Toronto Economic Development & Culture

Agency overview
- Formed: April 2005
- Jurisdiction: Toronto
- Agency executive: Mike Williams, General Manager;
- Parent department: Toronto Parks, Forestry and Recreation Division
- Website: Economic Development & Culture website

= Toronto Economic Development and Culture Division =

The City of Toronto Economic Development and Culture Division is a division of Toronto Parks, Forestry and Recreation Division, a part of the City of Toronto. The division was created in April 2005. The division is responsible for creating economic opportunities, promoting cultural diversity, and working to create cultural and economic resources within the city. The general manager is currently Mike Williams.

== Units ==
The division operates through five business units, Arts and Culture Services, Business Growth Services, Film and Entertainment Industries, Museum and Heritage Services, and Program Support.

=== Arts and Culture Services ===
Arts & Culture Services is responsible for helping the developing of art and culture in the city. It provides financial support to art institutes and individual artists, manages the development of public art installations, running cultural events, and running art programs. In 2018, the division allocated  million in art grants and is responsible for 220 public art installations. The division hosts events like Doors Open Toronto, Nuit Blanche, and Canada Day celebrations.

=== Business Growth Services ===
Business Growth Services is the unit the helps Toronto business economically with a focus on job creation and investment.
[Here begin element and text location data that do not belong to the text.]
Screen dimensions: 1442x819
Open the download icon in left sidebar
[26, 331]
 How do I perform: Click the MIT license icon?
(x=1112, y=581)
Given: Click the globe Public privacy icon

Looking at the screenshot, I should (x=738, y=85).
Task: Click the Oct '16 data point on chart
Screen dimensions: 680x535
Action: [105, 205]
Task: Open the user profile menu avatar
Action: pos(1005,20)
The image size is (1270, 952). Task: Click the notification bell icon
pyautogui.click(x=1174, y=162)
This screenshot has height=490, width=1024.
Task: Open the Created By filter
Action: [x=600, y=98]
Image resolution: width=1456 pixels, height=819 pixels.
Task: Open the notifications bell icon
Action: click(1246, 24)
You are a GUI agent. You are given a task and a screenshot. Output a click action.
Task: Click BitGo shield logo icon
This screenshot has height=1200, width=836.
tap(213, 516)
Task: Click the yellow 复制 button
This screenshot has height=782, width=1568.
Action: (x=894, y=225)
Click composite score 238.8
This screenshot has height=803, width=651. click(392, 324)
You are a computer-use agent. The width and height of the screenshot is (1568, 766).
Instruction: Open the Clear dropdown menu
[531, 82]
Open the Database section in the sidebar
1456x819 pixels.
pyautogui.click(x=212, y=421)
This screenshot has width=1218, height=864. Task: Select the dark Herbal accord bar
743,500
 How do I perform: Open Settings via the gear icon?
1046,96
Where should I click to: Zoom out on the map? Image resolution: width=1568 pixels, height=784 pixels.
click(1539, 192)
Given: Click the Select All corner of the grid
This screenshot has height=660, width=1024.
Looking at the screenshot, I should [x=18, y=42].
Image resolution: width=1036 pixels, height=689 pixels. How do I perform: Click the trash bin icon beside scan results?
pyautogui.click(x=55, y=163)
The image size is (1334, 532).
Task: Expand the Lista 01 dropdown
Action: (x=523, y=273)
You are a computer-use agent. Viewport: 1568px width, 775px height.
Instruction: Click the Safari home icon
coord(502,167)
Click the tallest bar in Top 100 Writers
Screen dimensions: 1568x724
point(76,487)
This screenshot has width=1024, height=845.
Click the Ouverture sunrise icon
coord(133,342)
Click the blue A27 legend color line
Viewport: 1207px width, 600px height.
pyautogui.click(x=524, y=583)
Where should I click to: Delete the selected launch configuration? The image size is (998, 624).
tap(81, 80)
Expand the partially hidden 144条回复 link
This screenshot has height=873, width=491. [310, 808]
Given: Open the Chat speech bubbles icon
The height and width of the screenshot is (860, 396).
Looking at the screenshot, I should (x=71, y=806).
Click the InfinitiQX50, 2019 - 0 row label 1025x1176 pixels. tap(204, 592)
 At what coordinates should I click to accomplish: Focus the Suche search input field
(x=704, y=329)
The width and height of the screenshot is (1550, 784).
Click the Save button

The unit also helps funds Toronto's 83 business improvement areas. The unit helps business ranging from micro enterprises to medium and large businesses that operated in the city's key industry sectors, retail, and services within the city's business improvement areas. The unit identifies 9 key export driven sectors to support:

- Life sciences
- Food processing
- Environmental technology
- Aerospace
- Financial services
- Fashion
- Design
- Information technology and smart city technology
- Education

=== Film and Entertainment Industries ===
The Film & Entertainment Industries unit is responsible for supporting Toronto's Toronto's Film Industry. It does this through running music and film events and festivals as well as assisting in the production of music and films in the city. The unit also assists the cities tourism and entertainment industries. In 2018, the unit help support 621 events in Toronto and 246 days of programming at Nathan Phillips Square.

=== Museums and Heritage Services ===
Museums and Heritage Services is responsible for managing 10 history museums and over 40 historical sites, which have over 100 buildings combined, within the City of Toronto. The unit manages the following history museums:

- Colborne Lodge
- Fort York
- Gibson House Museum
- Market Gallery at St. Lawrence Market South
- Mackenzie House
- Montgomery's Inn
- Scarborough Museum
- Spadina House
- Todmorden Mills
- Zion Schoolhouse

=== Program Support ===
Program Support is the unit responsible for providing support for the program and services provided by the Economic Development and Culture Division. It manages marketing and promotion of the division, develops policies and strategies, and provides administrative support.